[Start TEXT EXCERPT]

- Movie poster
- Directed by: Saawan Kumar Tak
- Written by: Anwar Khan (dialogues)
- Screenplay by: Sachin Bhowmick
- Story by: Saawan Kumar Tak
- Produced by: Saawan Kumar Tak
- Starring: Sridevi Salman Khan Shatrughan Sinha
- Cinematography: G. Shyam Kumar
- Edited by: Jawahar Razdan
- Music by: Mahesh-Kishor (songs), Usha Khanna (BGM)
- Production company: Saawan Kumar Productions
- Release date: 19 August 1994;
- Running time: 155 minutes
- Country: India
- Language: Hindi
- Budget: ₹2.75 crore
- Box office: ₹3.88 crore

= Chaand Kaa Tukdaa =

1994 Indian film by Saawan Kumar Tak

Chaand Kaa Tukdaa is a 1994 Indian Hindi-language film produced and directed by Saawan Kumar Tak starring Sridevi, Salman Khan and Shatrughan Sinha.

== Plot ==
Shyam lives a wealthy lifestyle in London, England, and is considered one of the ten richest people in the world. His father, S.K. Malhotra, was killed, and his mother identified his killer, but before this person could be apprehended, she, herself passes away, but not before asking Shyam to return to India and marry a beautiful girl. Shyam does return to India, and once there does meet the girl, Radha, of his dreams, but does not know that Radha is a mere pawn in the hands of a group of people, including his father's killer, who are after his wealth and estate, and will do anything in their power to obtain it.

[End TEXT EXCERPT]
[Start DATA SECTION]

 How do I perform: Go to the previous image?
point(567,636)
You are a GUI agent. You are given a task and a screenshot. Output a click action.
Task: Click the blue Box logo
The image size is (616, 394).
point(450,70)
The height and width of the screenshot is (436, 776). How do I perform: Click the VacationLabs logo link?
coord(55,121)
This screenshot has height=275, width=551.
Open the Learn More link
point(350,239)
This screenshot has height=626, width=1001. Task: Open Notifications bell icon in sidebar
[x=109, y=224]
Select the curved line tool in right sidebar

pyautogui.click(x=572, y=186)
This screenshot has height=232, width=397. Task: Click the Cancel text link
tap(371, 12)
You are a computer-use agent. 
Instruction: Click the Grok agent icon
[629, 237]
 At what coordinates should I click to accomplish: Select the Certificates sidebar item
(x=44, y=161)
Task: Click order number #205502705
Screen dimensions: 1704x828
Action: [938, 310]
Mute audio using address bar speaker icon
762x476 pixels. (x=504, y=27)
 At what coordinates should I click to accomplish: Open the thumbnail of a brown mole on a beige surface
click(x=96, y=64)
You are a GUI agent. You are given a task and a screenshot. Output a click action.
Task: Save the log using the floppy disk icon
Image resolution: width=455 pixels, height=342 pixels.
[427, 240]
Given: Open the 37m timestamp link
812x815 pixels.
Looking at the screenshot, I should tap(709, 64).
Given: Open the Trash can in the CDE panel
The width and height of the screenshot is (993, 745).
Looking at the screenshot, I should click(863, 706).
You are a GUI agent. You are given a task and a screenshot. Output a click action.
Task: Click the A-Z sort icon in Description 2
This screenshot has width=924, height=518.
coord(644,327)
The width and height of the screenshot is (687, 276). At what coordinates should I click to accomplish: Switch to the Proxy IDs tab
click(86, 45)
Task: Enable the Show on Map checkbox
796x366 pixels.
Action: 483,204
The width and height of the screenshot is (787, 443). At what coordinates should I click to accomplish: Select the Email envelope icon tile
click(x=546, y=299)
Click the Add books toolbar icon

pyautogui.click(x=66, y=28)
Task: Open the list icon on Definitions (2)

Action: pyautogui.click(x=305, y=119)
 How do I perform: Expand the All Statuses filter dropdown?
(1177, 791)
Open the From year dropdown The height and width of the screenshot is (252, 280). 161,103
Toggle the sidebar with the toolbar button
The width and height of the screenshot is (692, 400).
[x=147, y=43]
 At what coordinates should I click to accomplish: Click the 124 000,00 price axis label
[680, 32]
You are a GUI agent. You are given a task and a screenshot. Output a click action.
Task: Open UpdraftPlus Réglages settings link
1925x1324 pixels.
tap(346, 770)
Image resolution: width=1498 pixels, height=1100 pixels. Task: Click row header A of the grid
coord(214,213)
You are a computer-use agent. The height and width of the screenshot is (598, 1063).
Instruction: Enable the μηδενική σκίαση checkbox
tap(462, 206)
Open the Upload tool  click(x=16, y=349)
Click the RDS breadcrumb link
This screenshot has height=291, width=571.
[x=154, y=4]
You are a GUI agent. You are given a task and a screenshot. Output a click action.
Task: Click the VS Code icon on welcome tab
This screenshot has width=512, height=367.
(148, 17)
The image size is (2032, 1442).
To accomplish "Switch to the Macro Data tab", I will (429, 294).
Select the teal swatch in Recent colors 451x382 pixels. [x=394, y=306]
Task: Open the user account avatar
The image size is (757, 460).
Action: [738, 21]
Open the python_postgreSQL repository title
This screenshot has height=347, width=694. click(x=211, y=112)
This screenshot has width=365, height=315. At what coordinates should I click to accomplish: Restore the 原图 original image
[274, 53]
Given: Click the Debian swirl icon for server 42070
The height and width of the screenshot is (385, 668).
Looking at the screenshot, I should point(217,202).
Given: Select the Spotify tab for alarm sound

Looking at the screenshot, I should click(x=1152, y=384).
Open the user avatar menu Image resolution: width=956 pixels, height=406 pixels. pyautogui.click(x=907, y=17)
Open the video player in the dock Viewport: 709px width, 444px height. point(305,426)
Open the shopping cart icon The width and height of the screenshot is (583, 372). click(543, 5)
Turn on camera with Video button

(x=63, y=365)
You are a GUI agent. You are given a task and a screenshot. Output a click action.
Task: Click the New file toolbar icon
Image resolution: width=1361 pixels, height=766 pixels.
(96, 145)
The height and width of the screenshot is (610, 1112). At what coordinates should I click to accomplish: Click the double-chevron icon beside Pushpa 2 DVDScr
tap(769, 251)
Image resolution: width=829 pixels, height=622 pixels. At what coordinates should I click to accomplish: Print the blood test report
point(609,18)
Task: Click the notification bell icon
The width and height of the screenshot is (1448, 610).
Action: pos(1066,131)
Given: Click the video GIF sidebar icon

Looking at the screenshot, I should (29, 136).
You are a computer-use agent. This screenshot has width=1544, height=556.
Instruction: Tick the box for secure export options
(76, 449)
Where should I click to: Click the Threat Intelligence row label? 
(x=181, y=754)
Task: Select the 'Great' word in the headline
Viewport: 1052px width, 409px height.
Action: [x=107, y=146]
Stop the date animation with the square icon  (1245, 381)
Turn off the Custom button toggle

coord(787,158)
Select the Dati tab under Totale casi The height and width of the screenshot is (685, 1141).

[End DATA SECTION]

# PROBLEM STATEMENT
Write out the whole Chaand Kaa Tukdaa text word for word, with nothing changed. The entries bear no relation to the Chaand Kaa Tukdaa text.

# SOLUTION TO THE EXERCISE
- Movie poster
- Directed by: Saawan Kumar Tak
- Written by: Anwar Khan (dialogues)
- Screenplay by: Sachin Bhowmick
- Story by: Saawan Kumar Tak
- Produced by: Saawan Kumar Tak
- Starring: Sridevi Salman Khan Shatrughan Sinha
- Cinematography: G. Shyam Kumar
- Edited by: Jawahar Razdan
- Music by: Mahesh-Kishor (songs), Usha Khanna (BGM)
- Production company: Saawan Kumar Productions
- Release date: 19 August 1994;
- Running time: 155 minutes
- Country: India
- Language: Hindi
- Budget: ₹2.75 crore
- Box office: ₹3.88 crore

= Chaand Kaa Tukdaa =

1994 Indian film by Saawan Kumar Tak

Chaand Kaa Tukdaa is a 1994 Indian Hindi-language film produced and directed by Saawan Kumar Tak starring Sridevi, Salman Khan and Shatrughan Sinha.

== Plot ==
Shyam lives a wealthy lifestyle in London, England, and is considered one of the ten richest people in the world. His father, S.K. Malhotra, was killed, and his mother identified his killer, but before this person could be apprehended, she, herself passes away, but not before asking Shyam to return to India and marry a beautiful girl. Shyam does return to India, and once there does meet the girl, Radha, of his dreams, but does not know that Radha is a mere pawn in the hands of a group of people, including his father's killer, who are after his wealth and estate, and will do anything in their power to obtain it.